Copy the data below verbatim, from the line with "coordinates (52, 65)." up to and including the line with "coordinates (1059, 742).".

★ ★ ★ ★

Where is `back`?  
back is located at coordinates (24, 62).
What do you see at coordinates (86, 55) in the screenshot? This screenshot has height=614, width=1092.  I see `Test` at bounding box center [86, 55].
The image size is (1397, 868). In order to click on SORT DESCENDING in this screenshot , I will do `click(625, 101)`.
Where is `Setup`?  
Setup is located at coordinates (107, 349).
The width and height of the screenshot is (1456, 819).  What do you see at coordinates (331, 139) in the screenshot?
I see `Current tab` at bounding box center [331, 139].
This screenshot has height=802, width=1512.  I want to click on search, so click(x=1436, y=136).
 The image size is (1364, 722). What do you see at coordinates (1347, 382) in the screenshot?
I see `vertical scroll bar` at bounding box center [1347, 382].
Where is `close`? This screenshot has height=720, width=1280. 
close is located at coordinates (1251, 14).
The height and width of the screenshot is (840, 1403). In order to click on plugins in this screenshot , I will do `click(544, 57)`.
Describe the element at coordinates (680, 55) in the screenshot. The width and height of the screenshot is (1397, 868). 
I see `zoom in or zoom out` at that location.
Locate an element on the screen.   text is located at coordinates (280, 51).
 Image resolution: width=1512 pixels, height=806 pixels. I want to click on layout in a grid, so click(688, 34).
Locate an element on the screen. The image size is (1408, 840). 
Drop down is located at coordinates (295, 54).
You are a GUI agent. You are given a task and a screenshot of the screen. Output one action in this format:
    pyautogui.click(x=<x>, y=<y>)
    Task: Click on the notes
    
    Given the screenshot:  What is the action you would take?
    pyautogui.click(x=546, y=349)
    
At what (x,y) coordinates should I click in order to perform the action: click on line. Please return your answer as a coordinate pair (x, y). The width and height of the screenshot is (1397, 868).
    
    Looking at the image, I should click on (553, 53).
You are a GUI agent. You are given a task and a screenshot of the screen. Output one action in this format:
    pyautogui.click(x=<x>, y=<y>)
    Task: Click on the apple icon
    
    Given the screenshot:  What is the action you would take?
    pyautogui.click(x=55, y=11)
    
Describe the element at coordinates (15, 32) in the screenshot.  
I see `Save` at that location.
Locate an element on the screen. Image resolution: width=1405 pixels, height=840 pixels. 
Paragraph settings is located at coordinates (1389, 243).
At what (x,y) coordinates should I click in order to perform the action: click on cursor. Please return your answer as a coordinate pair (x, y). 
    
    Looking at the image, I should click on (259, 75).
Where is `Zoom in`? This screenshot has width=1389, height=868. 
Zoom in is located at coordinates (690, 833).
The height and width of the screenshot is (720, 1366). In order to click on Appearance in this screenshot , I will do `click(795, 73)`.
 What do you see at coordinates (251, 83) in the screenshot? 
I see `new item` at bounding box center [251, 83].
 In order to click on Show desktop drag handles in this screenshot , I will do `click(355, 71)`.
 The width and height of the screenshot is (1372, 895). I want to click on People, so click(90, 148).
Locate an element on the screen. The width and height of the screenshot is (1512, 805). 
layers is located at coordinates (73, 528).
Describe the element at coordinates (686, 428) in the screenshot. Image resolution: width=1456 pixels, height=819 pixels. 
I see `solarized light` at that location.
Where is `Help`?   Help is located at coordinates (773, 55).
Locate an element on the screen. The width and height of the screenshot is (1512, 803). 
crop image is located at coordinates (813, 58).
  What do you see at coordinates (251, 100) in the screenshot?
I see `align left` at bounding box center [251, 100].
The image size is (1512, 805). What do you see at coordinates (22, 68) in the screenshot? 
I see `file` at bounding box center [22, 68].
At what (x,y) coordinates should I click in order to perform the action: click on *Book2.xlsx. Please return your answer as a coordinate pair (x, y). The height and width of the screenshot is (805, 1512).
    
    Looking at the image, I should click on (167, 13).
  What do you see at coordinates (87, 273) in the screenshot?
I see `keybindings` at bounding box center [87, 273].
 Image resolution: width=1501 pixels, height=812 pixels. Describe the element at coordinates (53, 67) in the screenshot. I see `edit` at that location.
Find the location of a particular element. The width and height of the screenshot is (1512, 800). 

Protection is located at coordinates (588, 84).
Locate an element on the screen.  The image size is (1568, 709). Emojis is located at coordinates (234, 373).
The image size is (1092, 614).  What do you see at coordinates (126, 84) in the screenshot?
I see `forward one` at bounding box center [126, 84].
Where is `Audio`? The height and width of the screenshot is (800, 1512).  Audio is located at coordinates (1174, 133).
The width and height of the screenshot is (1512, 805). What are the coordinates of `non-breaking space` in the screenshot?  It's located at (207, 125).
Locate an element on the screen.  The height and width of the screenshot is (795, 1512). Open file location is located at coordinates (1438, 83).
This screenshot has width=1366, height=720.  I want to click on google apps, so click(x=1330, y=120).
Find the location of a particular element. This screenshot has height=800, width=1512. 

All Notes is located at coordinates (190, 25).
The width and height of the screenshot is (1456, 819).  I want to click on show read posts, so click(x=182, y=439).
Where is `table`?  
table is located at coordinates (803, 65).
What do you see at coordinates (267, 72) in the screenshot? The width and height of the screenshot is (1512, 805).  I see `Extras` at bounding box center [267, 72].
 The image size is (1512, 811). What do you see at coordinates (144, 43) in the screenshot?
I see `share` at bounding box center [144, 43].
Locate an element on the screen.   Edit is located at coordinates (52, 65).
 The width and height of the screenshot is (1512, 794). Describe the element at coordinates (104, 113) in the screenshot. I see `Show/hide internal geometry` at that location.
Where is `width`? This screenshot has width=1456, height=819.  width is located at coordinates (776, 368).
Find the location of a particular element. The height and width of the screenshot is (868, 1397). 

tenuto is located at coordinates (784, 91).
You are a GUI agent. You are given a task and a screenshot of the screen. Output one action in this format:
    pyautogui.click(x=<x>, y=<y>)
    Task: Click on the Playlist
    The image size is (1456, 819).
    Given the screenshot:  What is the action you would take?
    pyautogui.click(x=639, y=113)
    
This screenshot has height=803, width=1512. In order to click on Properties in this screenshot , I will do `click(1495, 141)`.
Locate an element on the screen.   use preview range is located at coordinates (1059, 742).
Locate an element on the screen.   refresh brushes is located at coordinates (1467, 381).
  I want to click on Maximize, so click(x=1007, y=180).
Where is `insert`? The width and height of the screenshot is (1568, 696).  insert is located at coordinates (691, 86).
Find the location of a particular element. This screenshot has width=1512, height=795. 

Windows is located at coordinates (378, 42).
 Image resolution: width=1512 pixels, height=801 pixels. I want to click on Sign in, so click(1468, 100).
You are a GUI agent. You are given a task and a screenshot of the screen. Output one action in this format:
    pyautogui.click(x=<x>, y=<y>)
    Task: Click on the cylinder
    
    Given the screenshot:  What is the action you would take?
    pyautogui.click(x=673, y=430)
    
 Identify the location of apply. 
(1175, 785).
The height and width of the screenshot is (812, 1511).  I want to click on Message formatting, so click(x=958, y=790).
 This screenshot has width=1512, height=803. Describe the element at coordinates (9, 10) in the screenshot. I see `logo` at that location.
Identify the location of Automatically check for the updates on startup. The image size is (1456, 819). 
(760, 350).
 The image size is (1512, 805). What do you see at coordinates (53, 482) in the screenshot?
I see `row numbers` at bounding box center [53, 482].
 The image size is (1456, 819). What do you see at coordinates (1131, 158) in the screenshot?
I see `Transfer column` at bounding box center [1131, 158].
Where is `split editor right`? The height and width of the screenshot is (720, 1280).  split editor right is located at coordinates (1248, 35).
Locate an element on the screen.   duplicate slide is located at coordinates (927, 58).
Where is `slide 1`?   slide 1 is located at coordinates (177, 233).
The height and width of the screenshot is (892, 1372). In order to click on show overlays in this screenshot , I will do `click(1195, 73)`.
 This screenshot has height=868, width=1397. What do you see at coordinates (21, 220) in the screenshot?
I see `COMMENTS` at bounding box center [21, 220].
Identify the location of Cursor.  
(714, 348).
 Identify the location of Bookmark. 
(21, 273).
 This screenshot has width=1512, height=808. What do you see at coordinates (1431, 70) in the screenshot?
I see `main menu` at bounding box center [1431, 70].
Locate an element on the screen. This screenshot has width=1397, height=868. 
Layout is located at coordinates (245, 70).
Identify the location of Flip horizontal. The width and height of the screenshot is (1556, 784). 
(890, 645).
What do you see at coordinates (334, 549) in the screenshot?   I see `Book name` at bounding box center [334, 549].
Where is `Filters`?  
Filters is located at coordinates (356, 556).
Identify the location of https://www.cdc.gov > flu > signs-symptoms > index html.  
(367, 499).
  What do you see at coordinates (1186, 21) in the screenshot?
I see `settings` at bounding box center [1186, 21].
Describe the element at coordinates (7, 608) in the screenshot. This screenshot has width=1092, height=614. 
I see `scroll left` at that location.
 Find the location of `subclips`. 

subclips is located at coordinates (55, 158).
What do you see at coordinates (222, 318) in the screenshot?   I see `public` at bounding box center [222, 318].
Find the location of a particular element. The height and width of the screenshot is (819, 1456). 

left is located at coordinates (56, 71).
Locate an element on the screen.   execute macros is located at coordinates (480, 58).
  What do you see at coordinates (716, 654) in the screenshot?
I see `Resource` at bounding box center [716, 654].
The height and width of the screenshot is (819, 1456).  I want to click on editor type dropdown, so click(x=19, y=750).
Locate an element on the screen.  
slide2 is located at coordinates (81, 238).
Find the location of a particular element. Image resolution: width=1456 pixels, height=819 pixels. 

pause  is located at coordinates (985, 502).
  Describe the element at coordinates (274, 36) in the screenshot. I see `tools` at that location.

★ ★ ★ ★

COMPLETE ANSWER —
Locate an element on the screen.   Edit is located at coordinates (52, 65).
 The width and height of the screenshot is (1512, 794). Describe the element at coordinates (104, 113) in the screenshot. I see `Show/hide internal geometry` at that location.
Where is `width`? This screenshot has width=1456, height=819.  width is located at coordinates (776, 368).
Find the location of a particular element. The height and width of the screenshot is (868, 1397). 

tenuto is located at coordinates (784, 91).
You are a GUI agent. You are given a task and a screenshot of the screen. Output one action in this format:
    pyautogui.click(x=<x>, y=<y>)
    Task: Click on the Playlist
    The image size is (1456, 819).
    Given the screenshot:  What is the action you would take?
    pyautogui.click(x=639, y=113)
    
This screenshot has height=803, width=1512. In order to click on Properties in this screenshot , I will do `click(1495, 141)`.
Locate an element on the screen.   use preview range is located at coordinates (1059, 742).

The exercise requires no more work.